• _INSTRUCTIONS FOR THE TASK_: Retype the data below in full, keeping every character as it is.
=== RECORDS SHOWN ===
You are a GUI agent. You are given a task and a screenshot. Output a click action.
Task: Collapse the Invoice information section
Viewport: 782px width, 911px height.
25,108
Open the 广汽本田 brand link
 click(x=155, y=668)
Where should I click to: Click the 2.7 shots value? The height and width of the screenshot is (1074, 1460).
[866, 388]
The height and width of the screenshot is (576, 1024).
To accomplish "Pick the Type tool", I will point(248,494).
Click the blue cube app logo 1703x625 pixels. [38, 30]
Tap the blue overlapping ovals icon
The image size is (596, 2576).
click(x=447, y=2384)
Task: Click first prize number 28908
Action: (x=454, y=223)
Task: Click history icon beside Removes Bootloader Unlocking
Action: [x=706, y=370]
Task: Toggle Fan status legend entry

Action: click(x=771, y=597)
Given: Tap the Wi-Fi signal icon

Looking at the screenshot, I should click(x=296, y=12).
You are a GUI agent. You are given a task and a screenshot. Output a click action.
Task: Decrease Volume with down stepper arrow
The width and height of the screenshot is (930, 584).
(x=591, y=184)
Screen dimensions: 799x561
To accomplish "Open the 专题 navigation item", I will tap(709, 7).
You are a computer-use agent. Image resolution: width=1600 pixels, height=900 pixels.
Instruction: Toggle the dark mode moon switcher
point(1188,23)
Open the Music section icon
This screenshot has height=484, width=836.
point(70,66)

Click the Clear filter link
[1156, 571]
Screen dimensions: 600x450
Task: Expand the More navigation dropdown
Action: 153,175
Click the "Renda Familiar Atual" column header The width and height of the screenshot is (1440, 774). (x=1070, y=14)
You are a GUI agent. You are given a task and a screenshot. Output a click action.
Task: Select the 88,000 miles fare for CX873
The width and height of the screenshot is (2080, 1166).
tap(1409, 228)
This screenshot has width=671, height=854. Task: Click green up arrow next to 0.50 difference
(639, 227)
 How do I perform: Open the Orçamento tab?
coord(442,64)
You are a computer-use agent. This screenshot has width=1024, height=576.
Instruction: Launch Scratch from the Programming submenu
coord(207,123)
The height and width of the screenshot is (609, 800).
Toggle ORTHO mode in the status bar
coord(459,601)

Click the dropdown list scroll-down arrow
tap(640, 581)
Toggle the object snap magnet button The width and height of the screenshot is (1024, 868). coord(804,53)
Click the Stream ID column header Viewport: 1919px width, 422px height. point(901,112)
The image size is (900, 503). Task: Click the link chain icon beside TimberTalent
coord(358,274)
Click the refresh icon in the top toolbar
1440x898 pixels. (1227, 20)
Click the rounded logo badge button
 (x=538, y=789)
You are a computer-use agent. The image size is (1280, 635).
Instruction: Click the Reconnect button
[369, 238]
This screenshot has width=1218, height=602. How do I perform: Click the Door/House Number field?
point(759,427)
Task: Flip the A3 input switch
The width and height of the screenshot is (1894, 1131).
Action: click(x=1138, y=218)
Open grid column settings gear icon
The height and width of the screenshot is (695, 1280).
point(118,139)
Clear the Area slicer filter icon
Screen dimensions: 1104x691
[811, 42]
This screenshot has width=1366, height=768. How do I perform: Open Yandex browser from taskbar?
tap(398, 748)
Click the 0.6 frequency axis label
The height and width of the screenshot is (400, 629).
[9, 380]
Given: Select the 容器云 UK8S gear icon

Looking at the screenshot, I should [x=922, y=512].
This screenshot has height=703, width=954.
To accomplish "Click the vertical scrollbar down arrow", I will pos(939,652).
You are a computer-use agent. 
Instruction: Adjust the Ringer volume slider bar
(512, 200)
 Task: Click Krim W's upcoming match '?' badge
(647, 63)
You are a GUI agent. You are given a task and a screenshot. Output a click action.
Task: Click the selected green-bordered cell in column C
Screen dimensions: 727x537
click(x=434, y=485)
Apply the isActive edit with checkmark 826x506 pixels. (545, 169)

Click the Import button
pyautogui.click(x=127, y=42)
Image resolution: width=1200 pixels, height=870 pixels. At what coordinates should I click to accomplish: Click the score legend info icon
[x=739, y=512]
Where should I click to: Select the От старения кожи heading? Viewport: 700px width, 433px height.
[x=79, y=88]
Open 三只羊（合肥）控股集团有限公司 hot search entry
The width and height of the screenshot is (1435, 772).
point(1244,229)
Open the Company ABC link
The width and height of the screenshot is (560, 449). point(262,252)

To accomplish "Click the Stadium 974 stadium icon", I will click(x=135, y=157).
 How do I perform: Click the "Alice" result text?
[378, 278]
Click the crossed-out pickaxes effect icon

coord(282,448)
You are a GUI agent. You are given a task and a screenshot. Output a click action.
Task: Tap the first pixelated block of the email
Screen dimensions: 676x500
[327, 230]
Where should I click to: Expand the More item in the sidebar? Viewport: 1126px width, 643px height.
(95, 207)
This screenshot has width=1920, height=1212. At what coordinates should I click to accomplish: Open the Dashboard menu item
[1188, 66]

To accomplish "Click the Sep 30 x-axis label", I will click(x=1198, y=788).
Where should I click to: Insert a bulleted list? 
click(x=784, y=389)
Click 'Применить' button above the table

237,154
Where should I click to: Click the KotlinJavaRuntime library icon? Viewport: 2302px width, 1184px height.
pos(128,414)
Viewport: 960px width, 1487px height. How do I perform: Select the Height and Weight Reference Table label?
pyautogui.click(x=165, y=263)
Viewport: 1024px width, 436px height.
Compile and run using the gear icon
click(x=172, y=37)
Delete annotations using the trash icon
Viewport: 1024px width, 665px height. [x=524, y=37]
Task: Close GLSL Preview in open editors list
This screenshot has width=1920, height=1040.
===
• _WORKED SOLUTION_:
You are a GUI agent. You are given a task and a screenshot. Output a click action.
Task: Collapse the Invoice information section
Viewport: 782px width, 911px height.
25,108
Open the 广汽本田 brand link
 click(x=155, y=668)
Where should I click to: Click the 2.7 shots value? The height and width of the screenshot is (1074, 1460).
[866, 388]
The height and width of the screenshot is (576, 1024).
To accomplish "Pick the Type tool", I will point(248,494).
Click the blue cube app logo 1703x625 pixels. [38, 30]
Tap the blue overlapping ovals icon
The image size is (596, 2576).
click(x=447, y=2384)
Task: Click first prize number 28908
Action: (x=454, y=223)
Task: Click history icon beside Removes Bootloader Unlocking
Action: [x=706, y=370]
Task: Toggle Fan status legend entry

Action: click(x=771, y=597)
Given: Tap the Wi-Fi signal icon

Looking at the screenshot, I should click(x=296, y=12).
You are a GUI agent. You are given a task and a screenshot. Output a click action.
Task: Decrease Volume with down stepper arrow
The width and height of the screenshot is (930, 584).
(x=591, y=184)
Screen dimensions: 799x561
To accomplish "Open the 专题 navigation item", I will tap(709, 7).
You are a computer-use agent. Image resolution: width=1600 pixels, height=900 pixels.
Instruction: Toggle the dark mode moon switcher
point(1188,23)
Open the Music section icon
This screenshot has height=484, width=836.
point(70,66)

Click the Clear filter link
[1156, 571]
Screen dimensions: 600x450
Task: Expand the More navigation dropdown
Action: 153,175
Click the "Renda Familiar Atual" column header The width and height of the screenshot is (1440, 774). (x=1070, y=14)
You are a GUI agent. You are given a task and a screenshot. Output a click action.
Task: Select the 88,000 miles fare for CX873
The width and height of the screenshot is (2080, 1166).
tap(1409, 228)
This screenshot has width=671, height=854. Task: Click green up arrow next to 0.50 difference
(639, 227)
 How do I perform: Open the Orçamento tab?
coord(442,64)
You are a computer-use agent. This screenshot has width=1024, height=576.
Instruction: Launch Scratch from the Programming submenu
coord(207,123)
The height and width of the screenshot is (609, 800).
Toggle ORTHO mode in the status bar
coord(459,601)

Click the dropdown list scroll-down arrow
tap(640, 581)
Toggle the object snap magnet button The width and height of the screenshot is (1024, 868). coord(804,53)
Click the Stream ID column header Viewport: 1919px width, 422px height. point(901,112)
The image size is (900, 503). Task: Click the link chain icon beside TimberTalent
coord(358,274)
Click the refresh icon in the top toolbar
1440x898 pixels. (1227, 20)
Click the rounded logo badge button
 (x=538, y=789)
You are a computer-use agent. The image size is (1280, 635).
Instruction: Click the Reconnect button
[369, 238]
This screenshot has width=1218, height=602. How do I perform: Click the Door/House Number field?
point(759,427)
Task: Flip the A3 input switch
The width and height of the screenshot is (1894, 1131).
Action: click(x=1138, y=218)
Open grid column settings gear icon
The height and width of the screenshot is (695, 1280).
point(118,139)
Clear the Area slicer filter icon
Screen dimensions: 1104x691
[811, 42]
This screenshot has width=1366, height=768. How do I perform: Open Yandex browser from taskbar?
tap(398, 748)
Click the 0.6 frequency axis label
The height and width of the screenshot is (400, 629).
[9, 380]
Given: Select the 容器云 UK8S gear icon

Looking at the screenshot, I should [x=922, y=512].
This screenshot has height=703, width=954.
To accomplish "Click the vertical scrollbar down arrow", I will pos(939,652).
You are a computer-use agent. 
Instruction: Adjust the Ringer volume slider bar
(512, 200)
 Task: Click Krim W's upcoming match '?' badge
(647, 63)
You are a GUI agent. You are given a task and a screenshot. Output a click action.
Task: Click the selected green-bordered cell in column C
Screen dimensions: 727x537
click(x=434, y=485)
Apply the isActive edit with checkmark 826x506 pixels. (545, 169)

Click the Import button
pyautogui.click(x=127, y=42)
Image resolution: width=1200 pixels, height=870 pixels. At what coordinates should I click to accomplish: Click the score legend info icon
[x=739, y=512]
Where should I click to: Select the От старения кожи heading? Viewport: 700px width, 433px height.
[x=79, y=88]
Open 三只羊（合肥）控股集团有限公司 hot search entry
The width and height of the screenshot is (1435, 772).
point(1244,229)
Open the Company ABC link
The width and height of the screenshot is (560, 449). point(262,252)

To accomplish "Click the Stadium 974 stadium icon", I will click(x=135, y=157).
 How do I perform: Click the "Alice" result text?
[378, 278]
Click the crossed-out pickaxes effect icon

coord(282,448)
You are a GUI agent. You are given a task and a screenshot. Output a click action.
Task: Tap the first pixelated block of the email
Screen dimensions: 676x500
[327, 230]
Where should I click to: Expand the More item in the sidebar? Viewport: 1126px width, 643px height.
(95, 207)
This screenshot has width=1920, height=1212. At what coordinates should I click to accomplish: Open the Dashboard menu item
[1188, 66]

To accomplish "Click the Sep 30 x-axis label", I will click(x=1198, y=788).
Where should I click to: Insert a bulleted list? 
click(x=784, y=389)
Click 'Применить' button above the table

237,154
Where should I click to: Click the KotlinJavaRuntime library icon? Viewport: 2302px width, 1184px height.
pos(128,414)
Viewport: 960px width, 1487px height. How do I perform: Select the Height and Weight Reference Table label?
pyautogui.click(x=165, y=263)
Viewport: 1024px width, 436px height.
Compile and run using the gear icon
click(x=172, y=37)
Delete annotations using the trash icon
Viewport: 1024px width, 665px height. [x=524, y=37]
Task: Close GLSL Preview in open editors list
This screenshot has width=1920, height=1040.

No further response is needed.